**Source data:**

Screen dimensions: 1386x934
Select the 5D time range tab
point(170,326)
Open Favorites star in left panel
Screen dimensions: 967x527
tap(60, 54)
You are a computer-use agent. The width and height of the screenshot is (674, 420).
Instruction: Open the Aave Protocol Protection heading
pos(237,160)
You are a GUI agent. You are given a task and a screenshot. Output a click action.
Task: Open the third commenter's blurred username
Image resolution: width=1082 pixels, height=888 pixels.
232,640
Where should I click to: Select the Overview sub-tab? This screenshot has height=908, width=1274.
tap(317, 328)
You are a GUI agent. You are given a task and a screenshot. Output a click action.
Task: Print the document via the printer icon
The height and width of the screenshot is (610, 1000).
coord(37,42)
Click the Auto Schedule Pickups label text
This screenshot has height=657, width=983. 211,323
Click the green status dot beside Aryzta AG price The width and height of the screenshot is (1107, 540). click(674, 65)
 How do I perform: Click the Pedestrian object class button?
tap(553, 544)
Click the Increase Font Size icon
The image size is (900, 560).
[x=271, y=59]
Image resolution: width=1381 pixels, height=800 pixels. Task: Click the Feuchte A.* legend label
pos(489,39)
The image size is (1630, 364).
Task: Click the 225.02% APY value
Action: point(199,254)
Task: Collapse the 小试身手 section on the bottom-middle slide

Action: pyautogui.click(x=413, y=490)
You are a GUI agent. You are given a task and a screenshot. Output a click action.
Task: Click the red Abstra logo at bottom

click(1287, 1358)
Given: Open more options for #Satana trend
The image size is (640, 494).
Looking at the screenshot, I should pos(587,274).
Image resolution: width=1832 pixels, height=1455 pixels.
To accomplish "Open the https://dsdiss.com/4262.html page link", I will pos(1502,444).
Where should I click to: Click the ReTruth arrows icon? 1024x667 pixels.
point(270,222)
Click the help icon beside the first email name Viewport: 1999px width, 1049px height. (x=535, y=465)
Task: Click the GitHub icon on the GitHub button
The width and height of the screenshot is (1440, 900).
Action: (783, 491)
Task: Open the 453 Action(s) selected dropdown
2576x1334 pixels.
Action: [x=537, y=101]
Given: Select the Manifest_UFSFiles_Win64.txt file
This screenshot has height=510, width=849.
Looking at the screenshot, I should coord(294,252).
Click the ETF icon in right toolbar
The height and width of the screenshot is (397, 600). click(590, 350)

**Brief:** Put every line of the rows above into a JSON list of strings, one string per line, and leave out the blank lines.

**Problem solution:**
[
  "Screen dimensions: 1386x934",
  "Select the 5D time range tab",
  "point(170,326)",
  "Open Favorites star in left panel",
  "Screen dimensions: 967x527",
  "tap(60, 54)",
  "You are a computer-use agent. The width and height of the screenshot is (674, 420).",
  "Instruction: Open the Aave Protocol Protection heading",
  "pos(237,160)",
  "You are a GUI agent. You are given a task and a screenshot. Output a click action.",
  "Task: Open the third commenter's blurred username",
  "Image resolution: width=1082 pixels, height=888 pixels.",
  "232,640",
  "Where should I click to: Select the Overview sub-tab? This screenshot has height=908, width=1274.",
  "tap(317, 328)",
  "You are a GUI agent. You are given a task and a screenshot. Output a click action.",
  "Task: Print the document via the printer icon",
  "The height and width of the screenshot is (610, 1000).",
  "coord(37,42)",
  "Click the Auto Schedule Pickups label text",
  "This screenshot has height=657, width=983. 211,323",
  "Click the green status dot beside Aryzta AG price The width and height of the screenshot is (1107, 540). click(674, 65)",
  " How do I perform: Click the Pedestrian object class button?",
  "tap(553, 544)",
  "Click the Increase Font Size icon",
  "The image size is (900, 560).",
  "[x=271, y=59]",
  "Image resolution: width=1381 pixels, height=800 pixels. Task: Click the Feuchte A.* legend label",
  "pos(489,39)",
  "The image size is (1630, 364).",
  "Task: Click the 225.02% APY value",
  "Action: point(199,254)",
  "Task: Collapse the 小试身手 section on the bottom-middle slide",
  "Action: pyautogui.click(x=413, y=490)",
  "You are a GUI agent. You are given a task and a screenshot. Output a click action.",
  "Task: Click the red Abstra logo at bottom",
  "click(1287, 1358)",
  "Given: Open more options for #Satana trend",
  "The image size is (640, 494).",
  "Looking at the screenshot, I should pos(587,274).",
  "Image resolution: width=1832 pixels, height=1455 pixels.",
  "To accomplish \"Open the https://dsdiss.com/4262.html page link\", I will pos(1502,444).",
  "Where should I click to: Click the ReTruth arrows icon? 1024x667 pixels.",
  "point(270,222)",
  "Click the help icon beside the first email name Viewport: 1999px width, 1049px height. (x=535, y=465)",
  "Task: Click the GitHub icon on the GitHub button",
  "The width and height of the screenshot is (1440, 900).",
  "Action: (783, 491)",
  "Task: Open the 453 Action(s) selected dropdown",
  "2576x1334 pixels.",
  "Action: [x=537, y=101]",
  "Given: Select the Manifest_UFSFiles_Win64.txt file",
  "This screenshot has height=510, width=849.",
  "Looking at the screenshot, I should coord(294,252).",
  "Click the ETF icon in right toolbar",
  "The height and width of the screenshot is (397, 600). click(590, 350)"
]